He sank into the outdoor couch and gazed at the stars. The night beach rolled out of sight across the dune. The breeze was low and warm. He lifted his whisky to his lips and sipped. It was rich, and fought its way down his palate, leaving him with a sense of gratitude and pride.
‘Coming to bed, dear?’
He turned his head. His wife was at the sliding door, in leggings and t-shirt. Her greying hair was tucked into a bun.
‘Just finish this,’ he said, holding up his glass.
She was next to him.
‘Doing your fifteen minutes, are you?’
He had told her once that, on average, the husband goes to bed fifteen minutes after the wife. ‘Checking the boundaries,’ he’d said, ‘keeping the tigers at bay.’
‘Me n’ the single malt,’ he said. He took a sip.
‘I’ll be off then,’ she said. ‘Don’t be too late.’
She placed a hand on his shoulder and bent down.

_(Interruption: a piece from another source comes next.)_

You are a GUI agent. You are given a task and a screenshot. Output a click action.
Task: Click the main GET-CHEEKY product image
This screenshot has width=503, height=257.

She kissed him lightly on the lips. It was more of a peck than a kiss, like a full stop at the end of the day’s paragraph.
‘Peaty,’ she said, and licked her lips.
‘It’s the Ardberg,’ he said.
She tousled the remaining hairs on his head. As she left he held up a hand and it slid through hers. That touch was day’s end. Behind him, the house light went off, plunging his outlook into the dark.
He looked at the stars again. The sky was thick with them. Reds, blues, greens, yellows, golds, silver, like melting flavours on a vast palate.
A bird or bat, a disturbance of some kind anyway, rattled a tree. The surf crumbled and turned in the unseen dark. Some distance away a solitary streetlight worked its luminescence into the night. A piece of light bounced off a car roof, but the rest of the car was not visible. It was the Cheshire cat of cars, he thought, only the light smile on the roof is visible. The rest may never have existed.
He sought the salt air. It struggled to compete with the fragrance of his drink. Whisky to the fore, sea as a backdrop.
He sipped his whisky. He rubbed his jowls. He had not shaved for three days; one of the perks of retirement. He breathed in and out, and observed his various joints for aches. There were none. That was a relief.
He thought, I wonder why old people don’t kiss with their tongues.